● What you are asked to do
Please restate each entry word for word and leave the pictures out.

● Stored items
↓
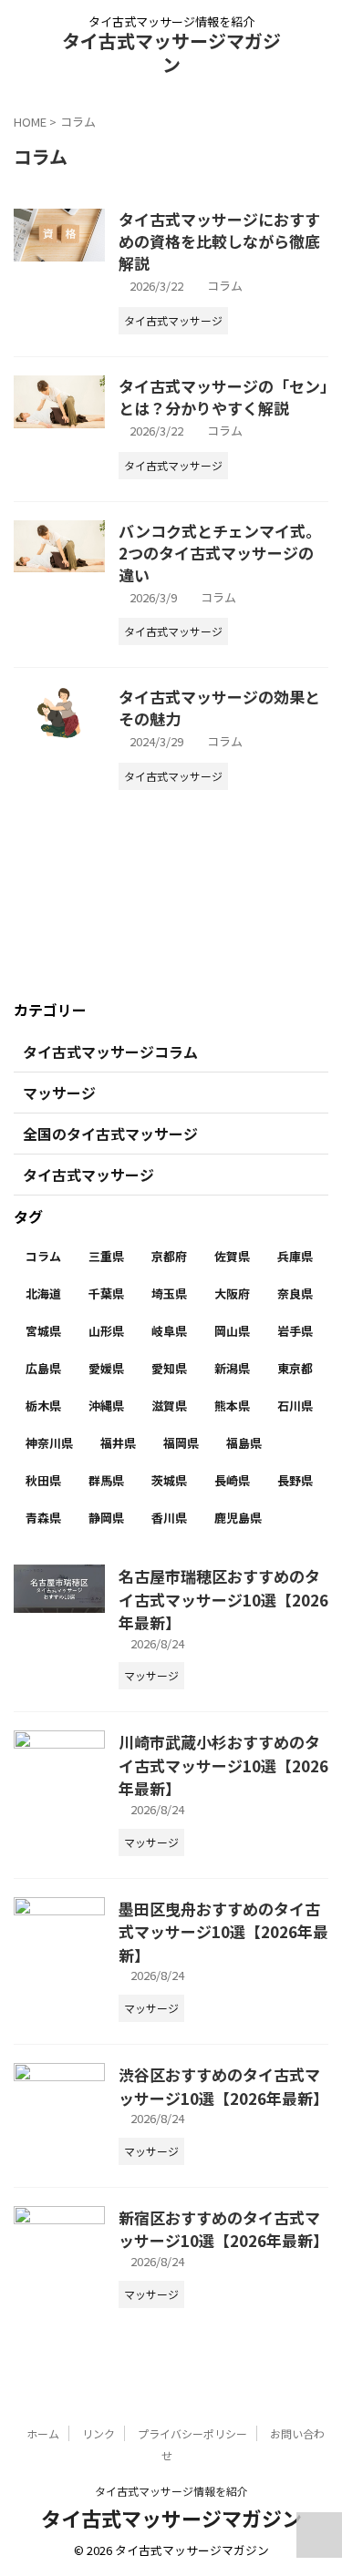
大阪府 (232, 1293)
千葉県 (106, 1293)
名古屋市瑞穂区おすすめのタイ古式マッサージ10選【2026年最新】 (223, 1599)
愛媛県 (106, 1368)
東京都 (295, 1368)
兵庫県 (295, 1256)
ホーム (42, 2433)
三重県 (106, 1256)
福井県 (118, 1443)
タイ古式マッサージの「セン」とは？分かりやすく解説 (223, 397)
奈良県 (295, 1293)
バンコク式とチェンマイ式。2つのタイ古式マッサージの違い (220, 552)
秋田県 (43, 1480)
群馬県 (106, 1480)
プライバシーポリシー (192, 2433)
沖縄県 (106, 1405)
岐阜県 (169, 1330)
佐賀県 (232, 1256)
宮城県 (43, 1330)
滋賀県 (169, 1405)
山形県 (106, 1330)
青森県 (43, 1517)
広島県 (43, 1368)
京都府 (169, 1256)
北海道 (43, 1293)
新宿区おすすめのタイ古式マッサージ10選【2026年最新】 (223, 2229)
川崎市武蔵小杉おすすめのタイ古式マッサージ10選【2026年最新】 (223, 1765)
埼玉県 (169, 1293)
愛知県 (169, 1368)
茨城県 (169, 1480)
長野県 (295, 1480)
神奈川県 (49, 1443)
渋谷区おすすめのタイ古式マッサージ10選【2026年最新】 (223, 2086)
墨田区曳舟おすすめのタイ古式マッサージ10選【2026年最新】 (223, 1931)
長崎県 (232, 1480)
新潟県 (232, 1368)
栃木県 (43, 1405)
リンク (98, 2433)
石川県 (295, 1405)
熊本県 (232, 1405)
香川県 (169, 1517)
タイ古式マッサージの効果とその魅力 (219, 707)
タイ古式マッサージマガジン (171, 52)
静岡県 (106, 1517)
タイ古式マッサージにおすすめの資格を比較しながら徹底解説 (219, 241)
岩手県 (295, 1330)
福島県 (244, 1443)
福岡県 (181, 1443)
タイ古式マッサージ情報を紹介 (171, 2491)
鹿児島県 (238, 1517)
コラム (225, 285)
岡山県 (232, 1330)
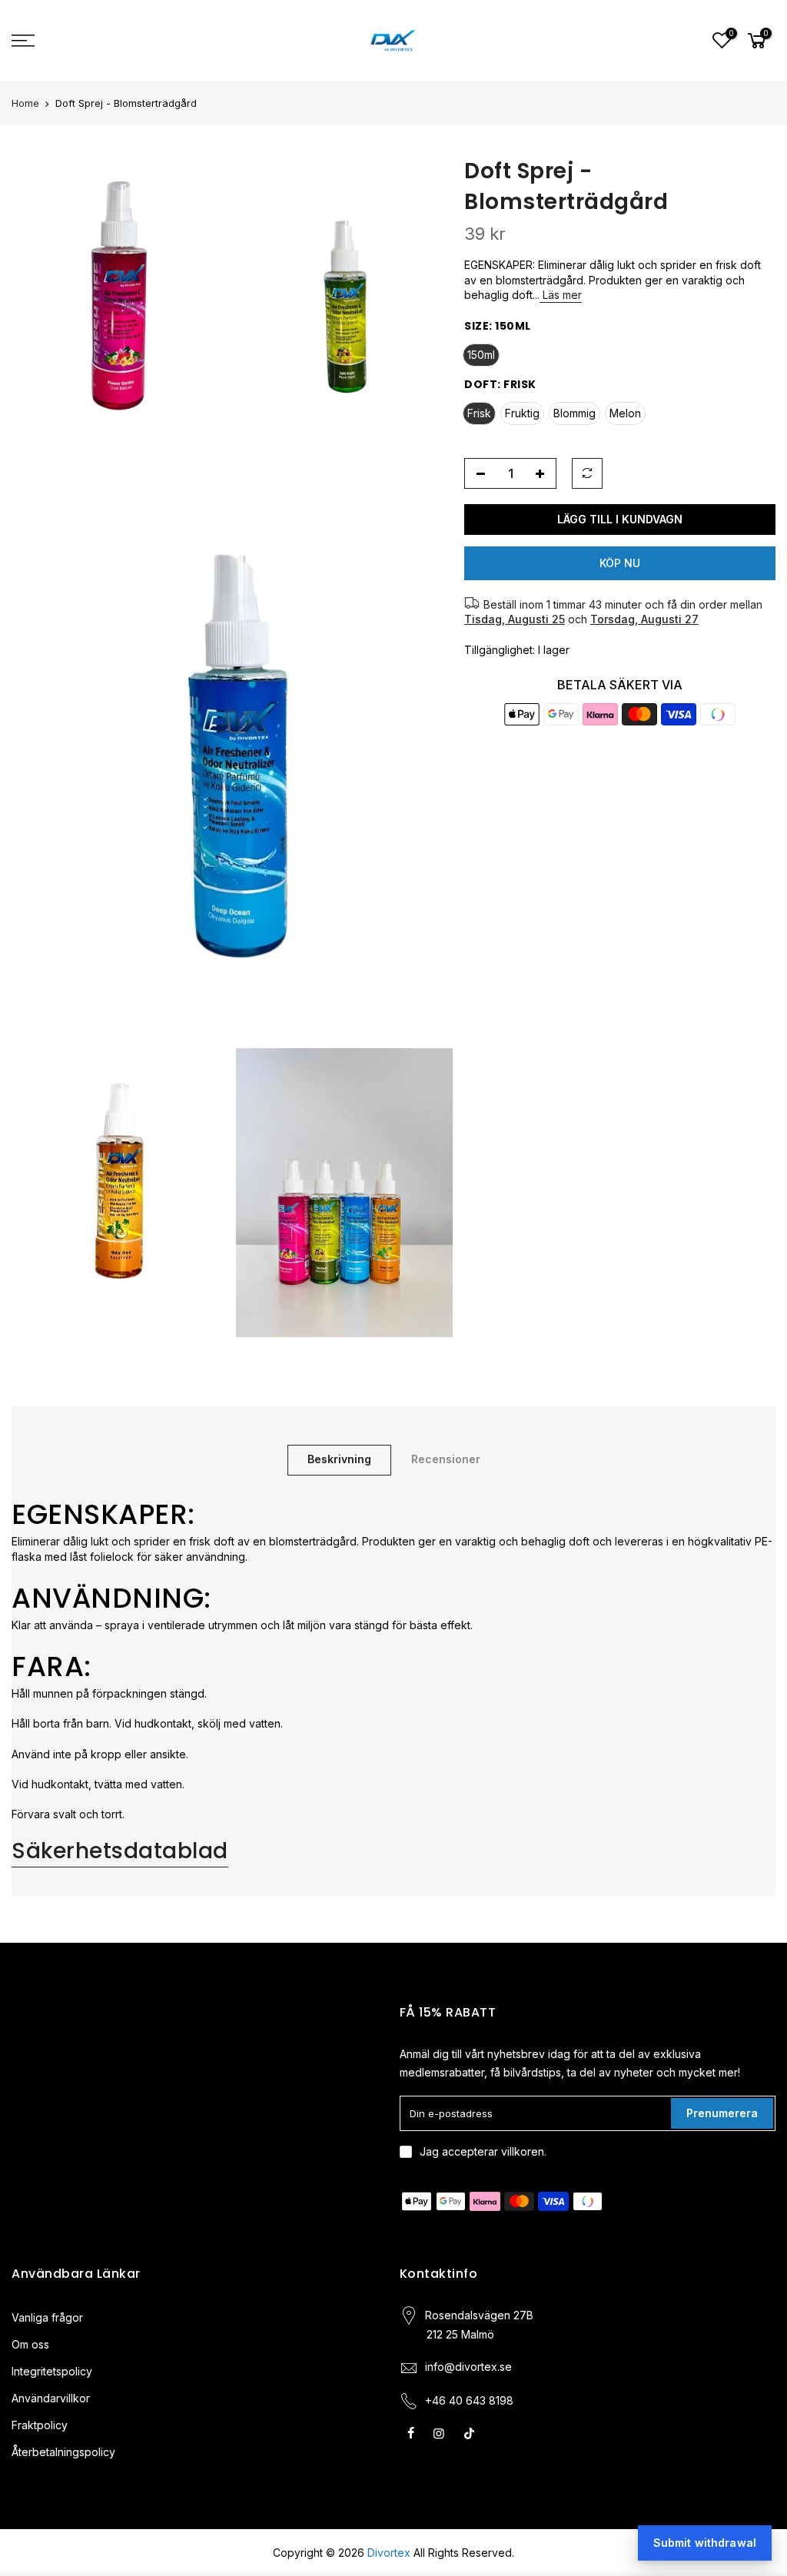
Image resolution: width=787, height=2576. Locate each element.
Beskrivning (339, 1459)
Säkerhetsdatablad (120, 1851)
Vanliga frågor (47, 2317)
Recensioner (445, 1459)
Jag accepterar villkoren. (483, 2151)
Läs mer (561, 294)
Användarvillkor (51, 2398)
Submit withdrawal (704, 2542)
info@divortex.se (468, 2366)
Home (25, 103)
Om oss (30, 2344)
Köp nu (619, 562)
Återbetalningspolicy (63, 2451)
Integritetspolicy (52, 2371)
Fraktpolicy (40, 2425)
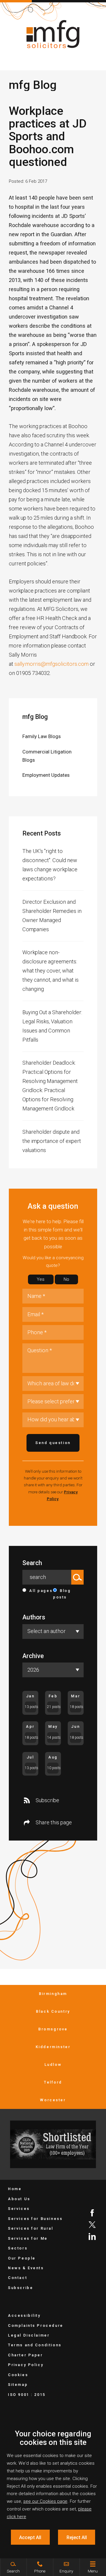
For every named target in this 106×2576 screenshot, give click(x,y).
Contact (17, 2277)
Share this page (54, 1822)
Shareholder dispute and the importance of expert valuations (51, 1141)
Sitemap (18, 2384)
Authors (33, 1617)
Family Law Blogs (41, 736)
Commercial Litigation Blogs (47, 756)
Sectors (17, 2248)
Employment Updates (45, 775)
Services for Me (28, 2238)
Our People (22, 2258)
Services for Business (35, 2218)
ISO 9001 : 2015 (27, 2394)
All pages (40, 1590)
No (66, 1279)
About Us (19, 2199)
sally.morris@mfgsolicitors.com (51, 664)
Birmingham (53, 1993)
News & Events (26, 2268)
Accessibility (24, 2315)
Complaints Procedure (35, 2325)
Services (19, 2208)
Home (14, 2189)
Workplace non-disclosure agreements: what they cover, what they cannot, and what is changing (50, 970)
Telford (53, 2082)
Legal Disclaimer (28, 2335)
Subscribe (47, 1800)
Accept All (30, 2537)
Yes (40, 1279)
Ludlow (53, 2064)
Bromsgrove (53, 2029)
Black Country (53, 2011)
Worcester (53, 2100)
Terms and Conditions (35, 2345)
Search (32, 1562)
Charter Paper (25, 2355)
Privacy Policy (25, 2365)
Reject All (77, 2537)
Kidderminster (53, 2047)
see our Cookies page (45, 2501)
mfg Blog (35, 716)
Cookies (18, 2375)
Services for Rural (30, 2228)
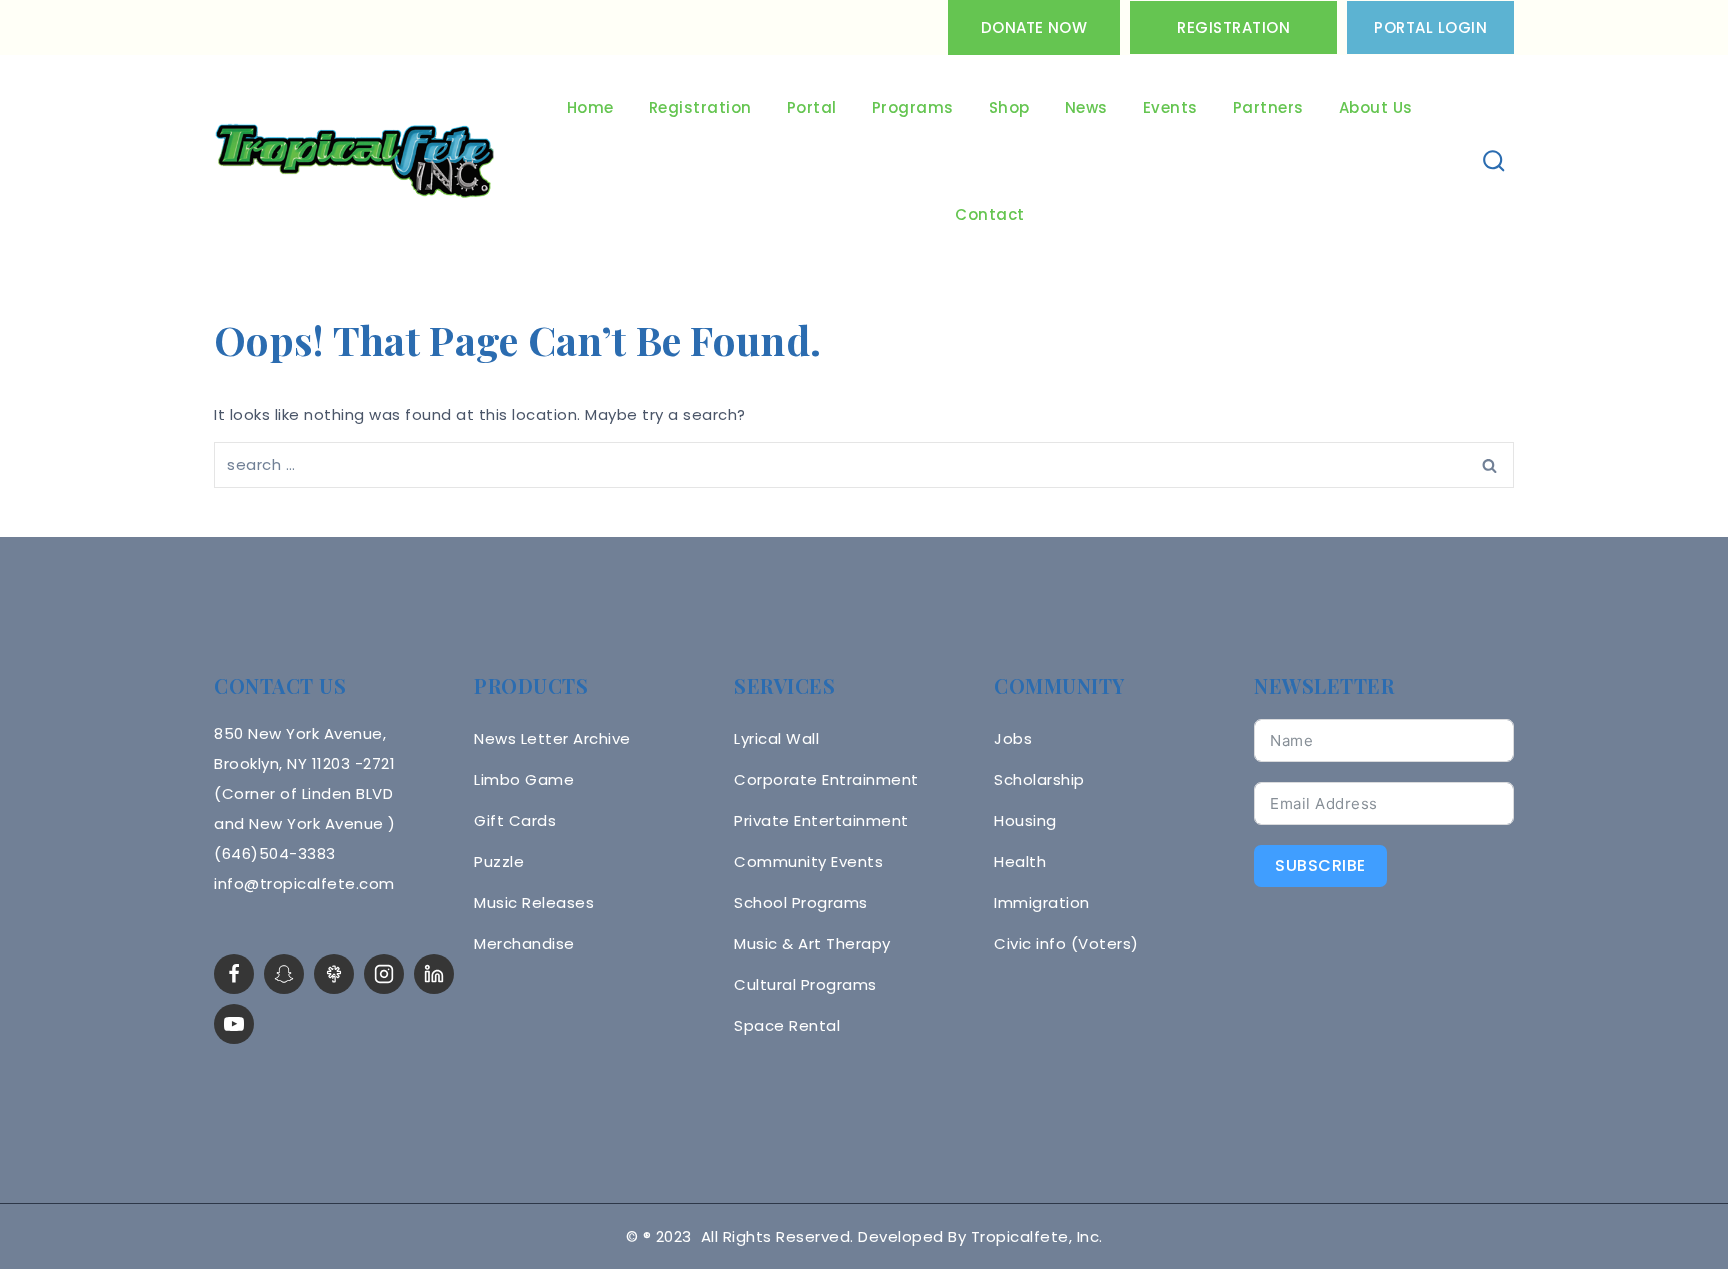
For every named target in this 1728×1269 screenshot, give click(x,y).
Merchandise (524, 943)
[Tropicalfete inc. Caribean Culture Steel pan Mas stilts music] (355, 162)
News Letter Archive (552, 738)
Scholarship (1039, 779)
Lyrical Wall (776, 738)
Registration (1233, 27)
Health (1020, 861)
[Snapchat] (284, 974)
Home (590, 107)
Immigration (1042, 902)
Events (1170, 107)
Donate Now (1034, 27)
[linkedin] (434, 974)
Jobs (1013, 738)
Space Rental (787, 1025)
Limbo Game (524, 779)
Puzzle (499, 861)
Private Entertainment (821, 820)
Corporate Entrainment (826, 779)
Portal (812, 107)
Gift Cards (515, 820)
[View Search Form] (1494, 161)
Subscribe (1320, 865)
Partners (1268, 107)
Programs (913, 107)
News (1086, 107)
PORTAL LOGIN (1430, 27)
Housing (1025, 820)
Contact (990, 214)
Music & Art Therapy (812, 943)
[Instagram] (384, 974)
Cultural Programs (805, 984)
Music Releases (534, 902)
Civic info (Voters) (1066, 943)
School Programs (801, 902)
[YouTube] (234, 1024)
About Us (1376, 107)
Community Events (808, 861)
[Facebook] (234, 974)
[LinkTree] (334, 974)
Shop (1009, 107)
↑
● Task result
大阪府 (232, 1293)
千葉県 (106, 1293)
名古屋市瑞穂区おすすめのタイ古式マッサージ10選【2026年最新】 (223, 1599)
愛媛県 (106, 1368)
東京都 (295, 1368)
兵庫県 (295, 1256)
ホーム (42, 2433)
三重県 (106, 1256)
福井県 (118, 1443)
タイ古式マッサージの「セン」とは？分かりやすく解説 (223, 397)
奈良県 (295, 1293)
バンコク式とチェンマイ式。2つのタイ古式マッサージの違い (220, 552)
秋田県 (43, 1480)
群馬県 (106, 1480)
プライバシーポリシー (192, 2433)
沖縄県 (106, 1405)
岐阜県 (169, 1330)
佐賀県 (232, 1256)
宮城県 (43, 1330)
滋賀県 (169, 1405)
山形県 (106, 1330)
青森県 (43, 1517)
広島県 (43, 1368)
京都府 (169, 1256)
北海道 (43, 1293)
新宿区おすすめのタイ古式マッサージ10選【2026年最新】 (223, 2229)
川崎市武蔵小杉おすすめのタイ古式マッサージ10選【2026年最新】 (223, 1765)
埼玉県 (169, 1293)
愛知県 (169, 1368)
茨城県 (169, 1480)
長野県 (295, 1480)
神奈川県 (49, 1443)
渋谷区おすすめのタイ古式マッサージ10選【2026年最新】 (223, 2086)
墨田区曳舟おすすめのタイ古式マッサージ10選【2026年最新】 (223, 1931)
長崎県 (232, 1480)
新潟県 (232, 1368)
栃木県 (43, 1405)
リンク (98, 2433)
石川県 (295, 1405)
熊本県 (232, 1405)
香川県 (169, 1517)
タイ古式マッサージの効果とその魅力 (219, 707)
タイ古式マッサージマガジン (171, 52)
静岡県 (106, 1517)
タイ古式マッサージにおすすめの資格を比較しながら徹底解説 (219, 241)
岩手県 (295, 1330)
福島県 (244, 1443)
福岡県 (181, 1443)
タイ古式マッサージ情報を紹介 (171, 2491)
鹿児島県 (238, 1517)
コラム (225, 285)
岡山県 (232, 1330)
Image resolution: width=787, height=2576. Locate each element.
Beskrivning (339, 1459)
Säkerhetsdatablad (120, 1851)
Vanliga frågor (47, 2317)
Recensioner (445, 1459)
Jag accepterar villkoren. (483, 2151)
Läs mer (561, 294)
Användarvillkor (51, 2398)
Submit withdrawal (704, 2542)
info@divortex.se (468, 2366)
Home (25, 103)
Om oss (30, 2344)
Köp nu (619, 562)
Återbetalningspolicy (63, 2451)
Integritetspolicy (52, 2371)
Fraktpolicy (40, 2425)
For every named target in this 106×2576 screenshot, give click(x,y).
Contact (17, 2277)
Share this page (54, 1822)
Shareholder dispute and the importance of expert valuations (51, 1141)
Sitemap (18, 2384)
Authors (33, 1617)
Family Law Blogs (41, 736)
Commercial Litigation Blogs (47, 756)
Sectors (17, 2248)
Employment Updates (45, 775)
Services for Me (28, 2238)
Our People (22, 2258)
Services for Business (35, 2218)
ISO 9001 : 2015 (27, 2394)
All pages (40, 1590)
No (66, 1279)
About Us (19, 2199)
sally.morris@mfgsolicitors.com (51, 664)
Birmingham (53, 1993)
News & Events (26, 2268)
Accessibility (24, 2315)
Complaints Procedure (35, 2325)
Services (19, 2208)
Home (14, 2189)
Workplace non-disclosure agreements: what they cover, what they cannot, and what is changing (50, 970)
Telford (53, 2082)
Legal Disclaimer (28, 2335)
Subscribe (47, 1800)
Accept All (30, 2537)
Yes (40, 1279)
Ludlow (53, 2064)
Bromsgrove (53, 2029)
Black Country (53, 2011)
Worcester (53, 2100)
Terms and Conditions (35, 2345)
Search (32, 1562)
Charter Paper (25, 2355)
Privacy Policy (25, 2365)
Reject All (77, 2537)
Kidderminster (53, 2047)
see our Cookies page (45, 2501)
mfg Blog (35, 716)
Cookies (18, 2375)
Services for Rural (30, 2228)
For every named target in this 1728×1269 screenshot, give click(x,y).
Merchandise (524, 943)
[Tropicalfete inc. Caribean Culture Steel pan Mas stilts music] (355, 162)
News Letter Archive (552, 738)
Scholarship (1039, 779)
Lyrical Wall (776, 738)
Registration (1233, 27)
Health (1020, 861)
[Snapchat] (284, 974)
Home (590, 107)
Immigration (1042, 902)
Events (1170, 107)
Donate Now (1034, 27)
[linkedin] (434, 974)
Jobs (1013, 738)
Space Rental (787, 1025)
Limbo Game (524, 779)
Puzzle (499, 861)
Private Entertainment (821, 820)
Corporate Entrainment (826, 779)
Portal (812, 107)
Gift Cards (515, 820)
[View Search Form] (1494, 161)
Subscribe (1320, 865)
Partners (1268, 107)
Programs (913, 107)
News (1086, 107)
PORTAL LOGIN (1430, 27)
Housing (1025, 820)
Contact (990, 214)
Music & Art Therapy (812, 943)
[Instagram] (384, 974)
Cultural Programs (805, 984)
Music Releases (534, 902)
Civic info (Voters) (1066, 943)
School Programs (801, 902)
[YouTube] (234, 1024)
About Us (1376, 107)
Community Events (808, 861)
[Facebook] (234, 974)
[LinkTree] (334, 974)
Shop (1009, 107)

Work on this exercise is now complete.